Letters: the dangers of losing our close connection to evolution

A museum employee looks at a dodo in display at the Extinction: Not the End of the World? exhibition at the Natural History Museum in 2013.
A museum employee looks at a dodo in display at the Extinction: Not the End of the World? exhibition at the Natural History Museum in 2013. Photograph: Peter Macdiarmid/Getty Images

Michelle Nijhuis reports that we are losing between 1% and 2.2% of species every decade, (“It’s always a joy to discover a new species”, Comment). Given the suspected number of species of plant and animal of 12m (1.9m known), this is an astonishing number to be destroying, up to 26,000 a year.

However, things are much worse than that. The problem is that there are only between 5,000 and 6,000 mammalian species. They are all to some extent vulnerable due to their size, the need for space and that there is nowhere easy to hide or run to.

Once they are gone we lose our connection with evolution.

It is not so much how many as which are going extinct in the wild that is crucial. The article declares there could be a trillion species in the tree of life but once that connection is gone who will care? There is a danger too that some religious extremists will even celebrate the loss of that connection.
Nicholas Hales
Bath

Animals on the front line

There were church services, dedications and commemorations to those who fought bravely and were killed in the Battle of the Somme 100 years ago.

A two-minute silence was held in memory of all those humans killed. However, no mention was made of all the horses and other animals that died in this war.

Eight million horses and countless mules and donkeys died in the First World War. They were used to transport ammunition and supplies to the front and many died, not only from the horrors of shellfire, but also from the terrible weather and appalling conditions. Dogs were also used to send messages and pigeons were used as carriers.

War is waged by people, not by animals. Surely they could have been honoured and thanked?
Sharon Hopkins
Oxford

Nicola Sturgeon’s fine example

While agreeing with your editorial on the lack of a “serious, sensible and convincing leader” to offer reassurance in this time of meltdown, I felt you could have included a sentence or two on Scotland’s good fortune in having such a leader in Nicola Sturgeon (“After a week of chaos and rancour, who will save us from this parade of pitiful leaders?”, Comment).

I am not an SNP member but it was extremely reassuring to hear her on the Friday morning following the result and then to have a further statement after the Scottish cabinet meeting on the Saturday morning.

Unlike their English counterparts, the Scottish government had obviously thought through both possible results and were ready to do their utmost to protect Scotland’s interests.
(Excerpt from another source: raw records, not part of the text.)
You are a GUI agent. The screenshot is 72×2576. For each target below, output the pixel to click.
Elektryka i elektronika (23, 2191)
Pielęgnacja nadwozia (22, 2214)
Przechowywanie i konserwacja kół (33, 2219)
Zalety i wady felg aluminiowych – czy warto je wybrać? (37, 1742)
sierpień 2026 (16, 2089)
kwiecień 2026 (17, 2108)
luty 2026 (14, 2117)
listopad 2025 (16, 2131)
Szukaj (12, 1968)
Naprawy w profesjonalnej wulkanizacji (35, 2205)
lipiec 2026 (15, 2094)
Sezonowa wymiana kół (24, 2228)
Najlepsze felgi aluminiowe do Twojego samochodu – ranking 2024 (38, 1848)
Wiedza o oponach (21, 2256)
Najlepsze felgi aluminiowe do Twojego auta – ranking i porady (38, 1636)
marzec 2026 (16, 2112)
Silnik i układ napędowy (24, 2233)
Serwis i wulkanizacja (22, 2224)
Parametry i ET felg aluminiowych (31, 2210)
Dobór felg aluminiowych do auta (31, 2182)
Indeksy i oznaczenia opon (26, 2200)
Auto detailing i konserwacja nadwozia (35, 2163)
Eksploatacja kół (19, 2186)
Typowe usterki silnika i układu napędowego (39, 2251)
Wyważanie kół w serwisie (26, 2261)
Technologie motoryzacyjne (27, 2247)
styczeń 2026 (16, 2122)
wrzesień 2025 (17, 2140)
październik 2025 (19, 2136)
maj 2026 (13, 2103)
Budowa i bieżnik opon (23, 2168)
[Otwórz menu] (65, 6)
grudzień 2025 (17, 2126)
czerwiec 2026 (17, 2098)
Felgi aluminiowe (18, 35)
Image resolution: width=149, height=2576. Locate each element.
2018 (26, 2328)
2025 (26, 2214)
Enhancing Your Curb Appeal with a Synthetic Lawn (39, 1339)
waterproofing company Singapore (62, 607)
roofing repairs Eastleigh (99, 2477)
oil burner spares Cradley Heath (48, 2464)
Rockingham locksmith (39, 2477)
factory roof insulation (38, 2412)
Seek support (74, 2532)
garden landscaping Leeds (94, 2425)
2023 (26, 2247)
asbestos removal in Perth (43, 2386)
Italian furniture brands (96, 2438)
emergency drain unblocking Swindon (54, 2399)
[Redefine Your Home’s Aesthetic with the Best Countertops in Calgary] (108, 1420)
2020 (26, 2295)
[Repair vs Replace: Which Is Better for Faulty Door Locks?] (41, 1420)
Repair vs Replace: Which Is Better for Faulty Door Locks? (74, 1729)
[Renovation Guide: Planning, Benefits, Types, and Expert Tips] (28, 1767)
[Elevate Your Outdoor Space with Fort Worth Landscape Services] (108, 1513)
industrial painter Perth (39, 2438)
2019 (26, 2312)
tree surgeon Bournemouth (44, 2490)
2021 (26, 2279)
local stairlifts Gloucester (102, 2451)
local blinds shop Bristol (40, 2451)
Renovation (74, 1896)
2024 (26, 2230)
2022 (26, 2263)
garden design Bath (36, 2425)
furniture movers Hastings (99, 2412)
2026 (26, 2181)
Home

No wonder several people I know who voted No in the Scottish independence referendum are now reconsidering that.
Frances Sedgwick
Fort William

Celebrities, keep shtoom

As a Corbyn supporter, I nevertheless recognise the strength of feeling on both sides surrounding his leadership. I don’t want to see 18 years in the wilderness again as we struggle with our soul, yet neither do I want to see 13 years of majority government where little is done to radically transform society.

I am certainly not enthused, though, by a “rush of celebrities” calling for Corbyn to stand down (“The bitter struggle for Labour’s soul”, News).

To me, that takes us back to the early days of Blair and Cool Britannia, when style triumphed over substance.
Tim Mickleburgh
Grimsby

We are Lib Dem cuckoos

“The picturesque Oxfordshire town of Woodstock” may at first sight look like a “Tory heartland” (News). In fact, both it and the neighbouring town of Charlbury are the yellow cuckoos in Cameron’s blue nest, consistently returning Lib Dem district councillors.

As Labour implodes, it is to the Lib Dems and their fellow centre-left travellers – the SNP, Plaid Cymru, the Greens – that we must look for a way out of this unholy mess.
Richard Fairhurst
Charlbury
Oxfordshire

Gove is no train spotter

I have been an Observer reader for 50 years. Never have I read an edition as closely as I did last week.

However, where did the comparison between Michael Gove and train spotters come from? “Nerdish”? OK, I can see where you are coming from, but “know it all” and “clever dickish”? (Leader.)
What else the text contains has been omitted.